## Text provided
* * * * * * *

There are lots of advantages of aerial launch.
The first disadvantage that immediately comes to mind is the unexplained “abort – return to airport” procedure if anything is ‘red’ during the final countdown.
In other words – how do you land, with this thing still under the wings?
Good question. Long-haul airliners often have to dump fuel to come under their maximum safe landing weight if an emergency forces them to land shortly after take off. Were their launcher liquid fueled, you could imagine them doing something similar with the rocket, or at least dumping the LOX, but that won’t be an option for solids. They are still planning on using an all solid Pegasus II, aren’t they?
Mostly solid. Specifically two solid stages then a hydrolox with RL-10s.
Right (see Sam Moore’s comment in the same thread). I don’t know how much you can trust the Wikipedia on this, but it mentions Pegasus II as being all solid:
“
Development of the cryogenic third stage was halted in 2014, and ATK was asked to evaluate a replacement consisting of two solid stages. In November of that year, Stratolaunch confirmed that Pegasus II would be an all-solid vehicle.
“
So, you have two solid stages the size (and weight) of the Shuttle’s SRB’s. There must be a carrier/cargo weight limit for landing and you also need to be as gentle as you can during the entire process (obviously).
Little questions like these often separate a successful project from the ones that “looked good on paper”.
On a slightly different topic – solids are not cheap, and without cryogenic upper stage just how much payload can this thing deliver to LEO? The original Pegasus could carry 997lb for a cool $43 million (when it did work, ahem).
Does anyone care to do the “lb-to-orbit” math here?
Orbital’s solid rocket space launchers have a payload mass fraction between 1.7 and 2.0% (LEO), for this performance four solid stages are required for ground launched version (Taurus), but in case of air-launch (Pegasus), yes a stage can be saved, but to achieve some payload mass fraction. Falcon 9 has a payload mass fraction of about 3%, but only two stages.
I remember someone asking Elon Musk about air launch concept in general and StratoLaunch in particular. His reply was that the “mothership”, essentially acting as the first stage, only achieves a small fraction (about 3%) of the required orbital insertion speed and vastly complicates things in return.
This is also my view.
In theory, if it can take off, it can land. For safety, yes, you want to dump the fuel.
From what I understand, Stratolauncher has fuel pumps on the carrier to both fuel the launcher only after the carrier is airborne, and dump that fuel for an “abort to airport”.Edit: I see from other comments that they’ve switched to an all solid. So, yeah. In theory they can still land. In practice…
However, thanks to the exponential nature of the rocket equation, that 3% increases your payload by 10%. Or allows a much fatter vehicle MR which lowers development costs. (Rule of thumb, for every 10% increase in mass of a part, you can either double the lifespan or save 50% of development costs.)

* * * * * * *

## Instructions to follow
Pick up the forum thread on air-launching rockets from the Stratolaunch carrier plane after its last post and carry the discussion forward.

## Raw data
* * * * * * *

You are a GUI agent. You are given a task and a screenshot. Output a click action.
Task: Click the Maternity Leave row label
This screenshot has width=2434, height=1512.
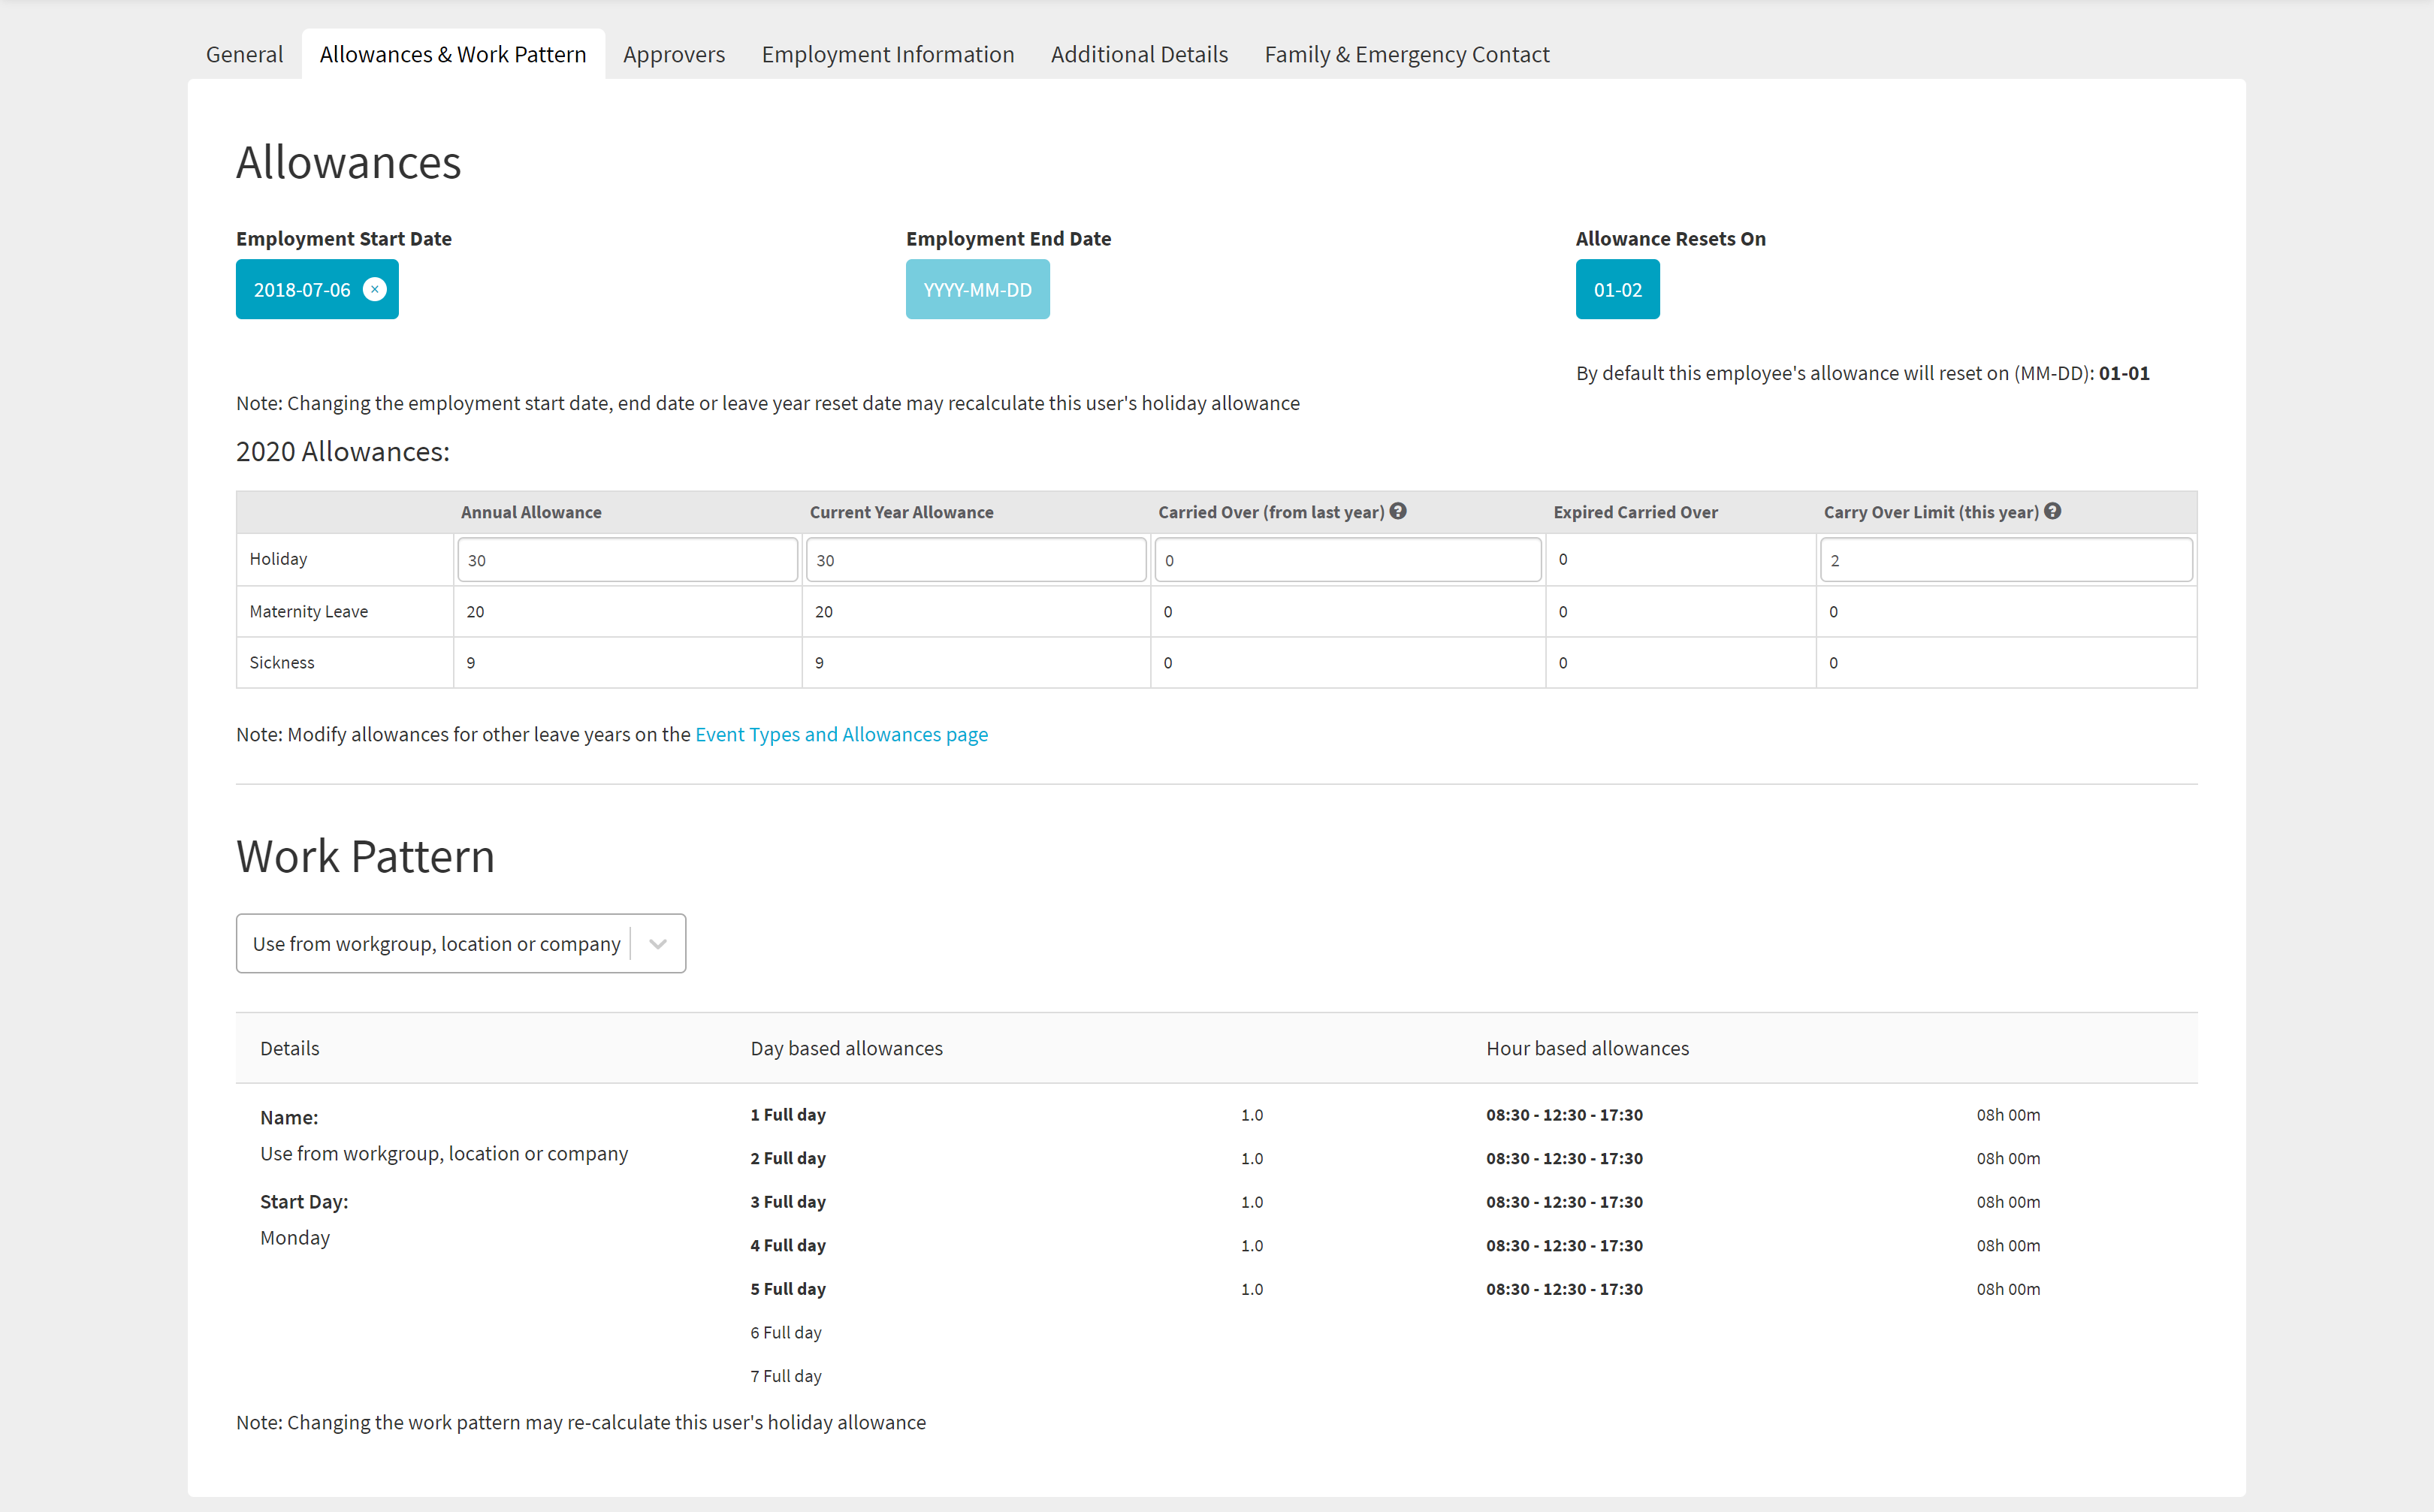[x=308, y=611]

* * * * * * *

## Written reply
The rocket equation is deceptive, the first 1km/s uses a quarter of your fuel, the last 1km/s uses around 2%. Even people who do this for a living sometimes forget just how costly that first velocity is.
Paul, the air-dropped Pegasus XL, while weighting 50,990 lb, was able to put 976lb into 185 km orbit. That works out to 0.019 mass fraction (let’s be generous and round it to 2%). 🙂
The last time I’ve checked, that rocket was in the $43 million price range. So, the ‘lb-to-orbit’ works out to slightly over $44,000. Even the shuttle’s $450 million launch cost would equate to about $8,000 per pound.
(Just stop and think about this for a second.. )
The proposed Pegasus II is also a 4-stage, all solid rocket, built by the same people that built the original Pegasus. They are just taking the same ‘ol Pegasus and making it much bigger, trying to take advantage of the SLS solid booster work that NASA has given to the ATK.
You’ve mentioned the rocket equation,a nd I agree with you there. So, where’s that magic with this system? What is going to be Stratolaunch “killer feature” that will justify all the expenses, very tricky logistics, skyrocketing cost of the solid propellant (about $100 per lb and I’ll leave it up to you to do a quick math for the cost of 4 solid stages of the quarter-million pound rocket), even things like the environmental impact (SRB’s punch a pretty big hole in the ozone layer every time they fly), lack of any meaningful rocket reusability and built-in limitations like the lack of cryogenic upper stage and inability to restart the motor?
Just to be clear: I’m not a fan of Stratolaunch’s architecture. (It seems an especially convoluted way to achieve what they want.) And I’m definitely not a fan of Pegasus.
That doesn’t mean that air-launch isn’t a useful method, or HTHL in general. People just seem to keep picking bad architectures. (Why solids, FFS?) There seems to be a weird disconnect between the rocket guys and the aircraft guys.
Sigh. I really need to develop an online payment method that is bought out by the largest online retailer… (Or a headphone maker fronted by a DJ that is bought by Apple for $3b.) But I’m too
stupidbusy posting comments on internet forums.I would say air-launch makes sense, if the launcher mass is very small (lower as 3-4 tons) and therefore air-resistance is an important factor and if launch response is important.
How does the Stratolaunch rocket take advantage of the SLS solid booster work? they’re of an entirely different scale, likely different fuel grain, composition, and geometry.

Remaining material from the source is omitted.